Some determinants are more specific to settings with limited resources:

  • inadequate environmental hygienic conditions and waste disposal;
  • poor infrastructure
  • insufficient equipment
  • understaffing
  • overcrowding
  • poor knowledge and application of basic infection control measures;
  • lack of procedure
  • lack of knowledge of injection and blood transfusion safety
  • absence of local and national guidelines and policies.

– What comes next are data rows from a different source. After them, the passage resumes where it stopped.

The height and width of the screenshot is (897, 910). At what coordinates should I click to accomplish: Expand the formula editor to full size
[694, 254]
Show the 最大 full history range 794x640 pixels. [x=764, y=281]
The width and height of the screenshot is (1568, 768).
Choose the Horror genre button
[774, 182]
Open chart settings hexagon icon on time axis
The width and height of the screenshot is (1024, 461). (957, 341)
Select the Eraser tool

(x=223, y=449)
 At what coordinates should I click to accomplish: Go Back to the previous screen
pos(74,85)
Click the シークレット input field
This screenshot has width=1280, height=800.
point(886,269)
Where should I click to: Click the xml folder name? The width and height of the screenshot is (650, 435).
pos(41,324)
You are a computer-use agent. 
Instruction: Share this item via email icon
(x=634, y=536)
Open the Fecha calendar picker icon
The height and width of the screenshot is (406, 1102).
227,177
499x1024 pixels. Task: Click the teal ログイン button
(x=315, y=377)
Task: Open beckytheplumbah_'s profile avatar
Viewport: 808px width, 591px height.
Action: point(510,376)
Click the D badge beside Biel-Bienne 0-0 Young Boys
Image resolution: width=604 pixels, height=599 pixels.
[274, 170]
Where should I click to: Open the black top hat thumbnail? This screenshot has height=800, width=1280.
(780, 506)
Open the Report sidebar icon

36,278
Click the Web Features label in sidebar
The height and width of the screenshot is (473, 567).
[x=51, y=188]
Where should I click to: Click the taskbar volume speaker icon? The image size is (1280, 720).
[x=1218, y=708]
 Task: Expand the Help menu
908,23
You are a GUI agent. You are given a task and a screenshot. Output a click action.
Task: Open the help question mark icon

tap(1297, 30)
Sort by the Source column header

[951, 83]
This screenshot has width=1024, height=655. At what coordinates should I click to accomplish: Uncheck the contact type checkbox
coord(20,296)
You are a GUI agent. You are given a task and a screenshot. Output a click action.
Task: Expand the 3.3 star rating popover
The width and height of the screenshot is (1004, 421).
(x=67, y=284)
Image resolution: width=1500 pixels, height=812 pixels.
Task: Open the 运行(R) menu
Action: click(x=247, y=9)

As is the case for many other patient safety issues, health care-associated infections create additional suffering and come at a high cost for patients and their families. Infections prolong hospital stays, create long-term disability, increase resistance to antimicrobials, represent a massive additional financial burden for health systems, generate high costs for patients and their family, and cause unnecessary deaths. Such infections annually account for 37 000 attributable deaths in Europe and potentially many more that could be related, and they account for 99 000 deaths in the USA.

Annual financial losses due to health care-associated infections are also significant: they are estimated at approximately €7 billion in Europe, including direct costs only and reflecting 16 million extra days of hospital stay, and at about US$ 6.5 billion in the USA.

Financial costs attributable to health care-associated infections are poorly and variably reported in low- and middle-income countries. For instance, the economic burden of health care-associated infections in Belo Horizonte, Brazil, was estimated to be equal to US$ 18 million in 1992. In Mexican ICUs, the overall cost of one single health care-associated infection episode was US$ 12 155. In several ICUs in Argentina, the overall extra-cost estimates for catheter-related bloodstream infection and health care-associated pneumonia averaged US$ 4 888 and US$ 2 255 per case, respectively.


Many infection prevention and control measures, such as appropriate hand hygiene and the correct application of basic precautions during invasive procedures, are simple and low-cost, but require staff accountability and behavioral change.

The main solutions and perspectives for improvement are:

  • identifying local determinants of the HCAI burden;
  • improving reporting and surveillance systems at the national level;
  • ensuring minimum requirements in terms of facilities and dedicated resources available for HCAI surveillance at the institutional level, including microbiology laboratories’ capacity;
  • ensuring that core components for infection control are in place at the national and health-care setting levels;
  • implementing standard precautions, particularly best hand hygiene practices at the bedside;
  • improving staff education and accountability;
  • conducting research to adapt and validate surveillance protocols based on the reality of developing countries;
  • conducting research on the potential involvement of patients and their families in HCAI reporting and control.